Celebrating at Coi, Ice Cream, Asian-French Bakery, My Favorite Crudo & More

Point Reyes Blue Pizza at Local Kitchen & Wine Merchant
Point Reyes Blue Pizza at Local Kitchen & Wine Merchant

Top Tastes is my usual run-down of favorites. Rather than a list of all-time favorites (another thing altogether), it’s highlights since my last newsletter, often from new openings. Many don’t make the cut, being a revisit written about before or simply not as stand-out as dishes mentioned.

SAVORY – MEAT

Patterson's famed Slow-Cooked Egg at Coi
Patterson’s famed Slow-Cooked Egg at Coi

• My birthday dinner this year was a GOOD one: I finally made it to Daniel Patterson’s Coi. I could not possibly choose one top course, so a few may have to be named. Understated and muted as the dining room is, service is impeccable, Patterson himself delivers some of the courses, and gently hip sounds of Radiohead and Zero 7 set the backdrop for a blissful, hours-long meal. The Renaissance Man and I ate our 11 courses ($125 per person) over about three hours, savoring the range, creativity and precision of each dish. Sizes only appear small – at about the 8th course, I was getting full. I have to say it: their famed Slow Cooked Egg, served with crisp chicken skin and broth, Swiss chard, farro, is all it’s cracked up to be (oh, I loathe puns and here I am succumbing!) Texture, flavor, perfection.

SAVORY – SEAFOOD

Rhode Island Fluke Crudo at Bar Crudo
Rhode Island Fluke Crudo at Bar Crudo

Bar Crudo has long been a seafood, and certainly crudo, favorite of mine since its original FiDi location, now in roomier (though missing some of the charm) Divisadero digs. There’s little I’ve ever had here I don’t just love, from the creamy dream of a chowder to crudo perfection. A Crudo Sampler ($12/23) is a great way to try a few, while a recent addition of Rhode Island Fluke ($12 for 4 pieces), with a kick of jalapeno, coconut milk, citrus, basil, mint, is topped with none other than chicharrones.  Could it get any better?

Abalone at Coi
Abalone at Coi

• Another Coi highlight was grilled Monterey Bay Abalone. Tender, it rocked the a la plancha treatment, accented with Meyer lemon, shellfish vinaigrette, and puntarelle (in the chicory family). A truly approachable abalone dish.

SAVORY – VEGETARIAN

Sunchoke-Buttermilk Soup at Coi
Coi’s Sunchoke-Buttermilk Soup

Coi, take three: creativity flavor combo points for Sunchoke-Buttermilk Soup… the buttermilk broth poured tableside over a gelatin-like sunchoke disc. The kicker comes in unexpected additions of Asian pear, cocoa nibs and mint.

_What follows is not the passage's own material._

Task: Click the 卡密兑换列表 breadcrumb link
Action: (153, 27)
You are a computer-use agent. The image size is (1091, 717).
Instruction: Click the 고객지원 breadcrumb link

• Potrero Hill’s new Mediterranean (in long-timer Eliza’s space), Pera, is working out new opening kinks but gracious service isn’t one of them. They’re hospitable, willing to chat and explain dishes (from Turkey, Greece and beyond). Meze (small plates) give me a chance to try more. I like the fresh meat of Cannellini beans in Fasolaki ($7 at lunch) contrasted with bright lemon vinegar, tomatoes, red onion, olive oil and scallions, topped with a boiled egg.

Pera's
Pera’s Fasolaki

• By no means the best pizza in town, Local Kitchen & Wine Merchant’s Point Reyes Blue Pizza ($16/$21) with mozzarella, Pt. Reyes fabulous blue cheese, cherry tomatoes, oven roasted tomatoes and basil, still hit the spot on a recent brunch. Sunday nights it’s all-you-can-eat pizzas for $12.95 per person, which is the real deal.

• Bernal Heights’ new East-meets-West bakery, Sandbox, is mostly French pastries mixed with Asian baked goods. Pastry chef, Mutsumi Takehara, comes from a high pedigree: La Farine and Chez Panisse (the West) and Slanted Door (and the East). A welcome little addition to the ‘hood, in my initial visit I was impressed with a Sticky Bun ($2.25) – truly perfecting the ‘sticky’ – and a Negi-Miso Challah ($2.25), a savory roll laced with miso and scallions.

SWEET

Beet & Goat Cheese Tart at Coi
Beet & Goat Cheese Tart at Coi

• Oakland’s Lush Gelato rolls out holiday and seasonal flavors with a lovely (and boozy) egg nog, a meaty-fresh pumpkin and a fine cinnamon. I still gravitate towards their year-round classics like fresh mint chip, tasting like a creamy mint herb garden.

• Back to Coi once more for dessert: though there were two dessert courses, both delicious, my favorite was Steamed Kabocha Squash Cake, a little moist cake reminiscent of a fine gingerbread or pumpkin bread, but more airy, with accents of apple, pomegranate and genius addition of garam masala spices.